• [WHAT IS REQUIRED]: Would you repeat all the lines below, exactly as they stand?

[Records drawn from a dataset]
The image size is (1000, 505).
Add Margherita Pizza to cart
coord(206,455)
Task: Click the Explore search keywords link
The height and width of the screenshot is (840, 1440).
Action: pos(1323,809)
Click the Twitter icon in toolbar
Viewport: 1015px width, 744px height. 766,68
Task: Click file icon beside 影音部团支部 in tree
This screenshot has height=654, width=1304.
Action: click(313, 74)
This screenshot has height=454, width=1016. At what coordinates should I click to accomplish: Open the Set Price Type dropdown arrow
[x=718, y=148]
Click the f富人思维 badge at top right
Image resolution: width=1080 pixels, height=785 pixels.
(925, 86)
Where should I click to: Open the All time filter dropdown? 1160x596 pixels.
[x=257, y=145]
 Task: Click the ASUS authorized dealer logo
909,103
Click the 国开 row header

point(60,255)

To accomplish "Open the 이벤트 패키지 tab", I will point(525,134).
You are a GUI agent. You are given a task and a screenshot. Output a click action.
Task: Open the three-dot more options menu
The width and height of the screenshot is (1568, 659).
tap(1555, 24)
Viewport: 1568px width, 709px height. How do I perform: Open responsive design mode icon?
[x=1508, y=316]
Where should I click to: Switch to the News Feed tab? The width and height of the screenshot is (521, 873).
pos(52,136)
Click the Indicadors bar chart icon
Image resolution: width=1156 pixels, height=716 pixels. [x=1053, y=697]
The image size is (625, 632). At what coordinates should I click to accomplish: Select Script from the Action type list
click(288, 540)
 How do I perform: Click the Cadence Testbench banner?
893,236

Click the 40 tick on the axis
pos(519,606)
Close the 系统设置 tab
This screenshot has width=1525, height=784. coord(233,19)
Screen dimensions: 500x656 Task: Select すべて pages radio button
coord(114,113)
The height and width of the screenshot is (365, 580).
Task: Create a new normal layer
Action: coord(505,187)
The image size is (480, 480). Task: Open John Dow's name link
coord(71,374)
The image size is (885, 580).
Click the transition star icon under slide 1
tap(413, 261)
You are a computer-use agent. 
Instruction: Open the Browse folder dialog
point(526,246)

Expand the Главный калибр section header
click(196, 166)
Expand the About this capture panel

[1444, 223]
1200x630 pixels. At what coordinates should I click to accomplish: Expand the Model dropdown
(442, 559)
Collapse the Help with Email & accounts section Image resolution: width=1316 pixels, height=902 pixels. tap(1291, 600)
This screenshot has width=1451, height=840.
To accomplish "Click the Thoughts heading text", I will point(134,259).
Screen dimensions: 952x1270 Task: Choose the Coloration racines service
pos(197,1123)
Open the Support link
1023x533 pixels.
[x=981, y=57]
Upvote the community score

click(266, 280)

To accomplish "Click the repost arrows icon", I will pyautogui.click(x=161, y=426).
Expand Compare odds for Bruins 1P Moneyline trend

• [OUTPUT FOR THIS TASK]:
The image size is (1000, 505).
Add Margherita Pizza to cart
coord(206,455)
Task: Click the Explore search keywords link
The height and width of the screenshot is (840, 1440).
Action: pos(1323,809)
Click the Twitter icon in toolbar
Viewport: 1015px width, 744px height. 766,68
Task: Click file icon beside 影音部团支部 in tree
This screenshot has height=654, width=1304.
Action: click(313, 74)
This screenshot has height=454, width=1016. At what coordinates should I click to accomplish: Open the Set Price Type dropdown arrow
[x=718, y=148]
Click the f富人思维 badge at top right
Image resolution: width=1080 pixels, height=785 pixels.
(925, 86)
Where should I click to: Open the All time filter dropdown? 1160x596 pixels.
[x=257, y=145]
 Task: Click the ASUS authorized dealer logo
909,103
Click the 国开 row header

point(60,255)

To accomplish "Open the 이벤트 패키지 tab", I will point(525,134).
You are a GUI agent. You are given a task and a screenshot. Output a click action.
Task: Open the three-dot more options menu
The width and height of the screenshot is (1568, 659).
tap(1555, 24)
Viewport: 1568px width, 709px height. How do I perform: Open responsive design mode icon?
[x=1508, y=316]
Where should I click to: Switch to the News Feed tab? The width and height of the screenshot is (521, 873).
pos(52,136)
Click the Indicadors bar chart icon
Image resolution: width=1156 pixels, height=716 pixels. [x=1053, y=697]
The image size is (625, 632). At what coordinates should I click to accomplish: Select Script from the Action type list
click(288, 540)
 How do I perform: Click the Cadence Testbench banner?
893,236

Click the 40 tick on the axis
pos(519,606)
Close the 系统设置 tab
This screenshot has width=1525, height=784. coord(233,19)
Screen dimensions: 500x656 Task: Select すべて pages radio button
coord(114,113)
The height and width of the screenshot is (365, 580).
Task: Create a new normal layer
Action: coord(505,187)
The image size is (480, 480). Task: Open John Dow's name link
coord(71,374)
The image size is (885, 580).
Click the transition star icon under slide 1
tap(413, 261)
You are a computer-use agent. 
Instruction: Open the Browse folder dialog
point(526,246)

Expand the Главный калибр section header
click(196, 166)
Expand the About this capture panel

[1444, 223]
1200x630 pixels. At what coordinates should I click to accomplish: Expand the Model dropdown
(442, 559)
Collapse the Help with Email & accounts section Image resolution: width=1316 pixels, height=902 pixels. tap(1291, 600)
This screenshot has width=1451, height=840.
To accomplish "Click the Thoughts heading text", I will point(134,259).
Screen dimensions: 952x1270 Task: Choose the Coloration racines service
pos(197,1123)
Open the Support link
1023x533 pixels.
[x=981, y=57]
Upvote the community score

click(266, 280)

To accomplish "Click the repost arrows icon", I will pyautogui.click(x=161, y=426).
Expand Compare odds for Bruins 1P Moneyline trend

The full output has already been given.